Dito isto, essa intervenção não deve prejudicar a qualidade da democracia, nem a liberdade dos cidadãos. Por outro lado, os grandes desafios mundiais só podem ser resolvidos através da cooperação internacional, especialmente sabendo que a China, a Índia e África representam mais de metade da população mundial.

Mas, infelizmente, volvidos 51 anos de Imagine, estamos mais longe do sonho de Lennon do que estávamos no início do milénio. Em 2022, adensam-se diferenças e fronteiras. Aumentam-se os arsenais militares. Terminam-se conversações internacionais. Desvalorizam-se as organizações de cooperação internacional. Intensifica-se a guerra económica. Escalam-se ameaças. Disputa-se o acesso a fontes energéticas e matérias primas essenciais.

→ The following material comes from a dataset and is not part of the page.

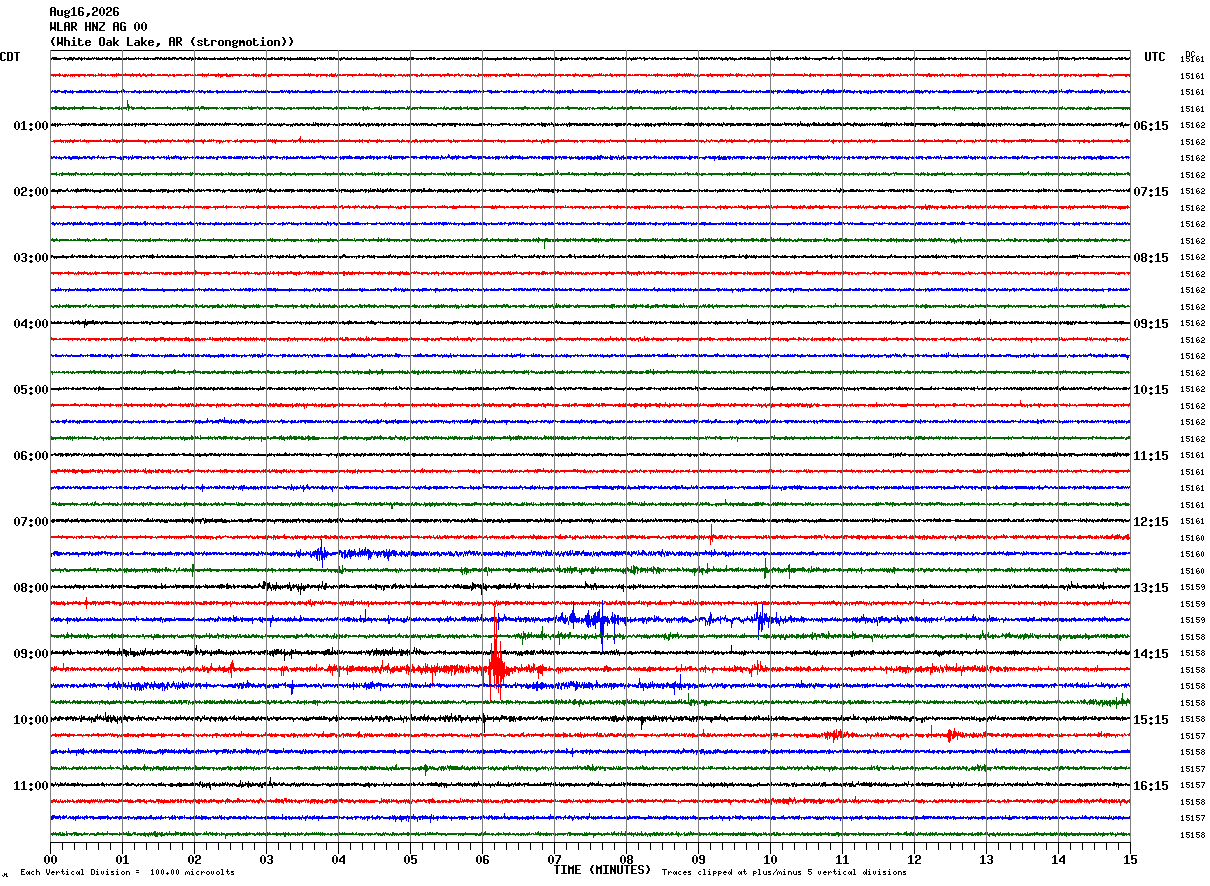Viewport: 1210px width, 886px height.
Task: Select the 11:00 CDT row label
Action: click(30, 786)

Talvez seja idílico pedir um mundo sem países, fronteiras ou religiões, no qual, tal como dizia Sócrates, não sejamos nem gregos nem atenienses, mas cidadãos do mundo. Mas a maioria das pessoas não quer nem beneficia com este estado das coisas.

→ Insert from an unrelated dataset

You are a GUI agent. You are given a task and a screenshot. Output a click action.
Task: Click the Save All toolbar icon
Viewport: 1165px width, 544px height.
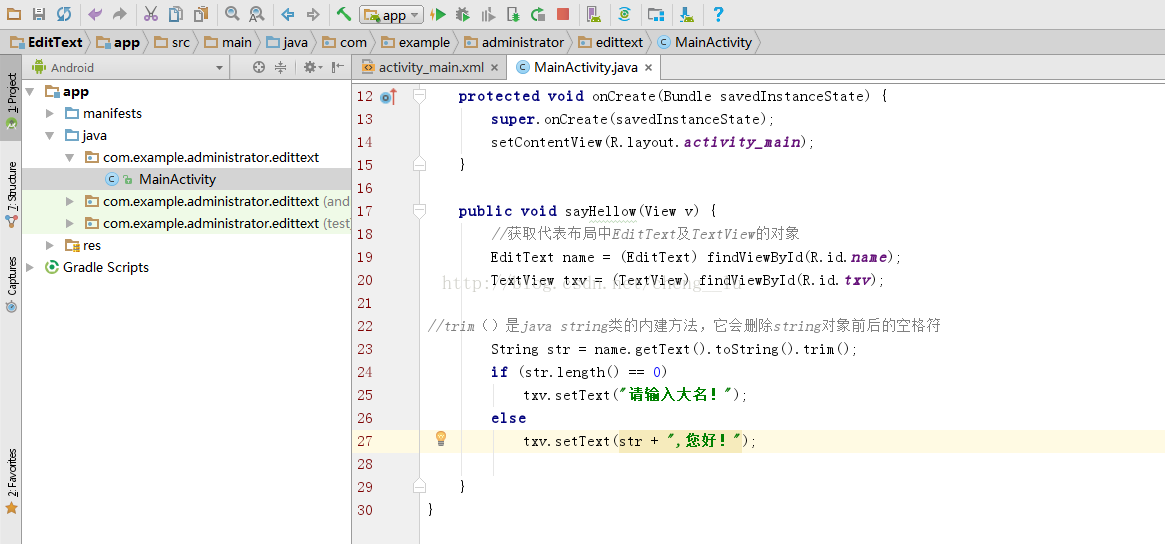[39, 14]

Se os governos têm o seu papel, cabe também a cada cidadão exercer a sua liberdade e responsabilidade social, exigindo aos líderes políticos um mundo mais pacifico, mais cooperante, mais democrático, mais justo e mais livre. Se necessário com as novas gerações nas ruas, como os jovens de então fizeram nos idos de 60 e 70. Ou então, através da sua cidadania, retirando da natureza apenas o que precisamos, reduzindo desperdícios, respeitando as diferenças, cumprindo as obrigações cívicas e votando em partidos e líderes moderados. Talvez assim possamos voltar a aproximar-nos de um mundo que viva como um só.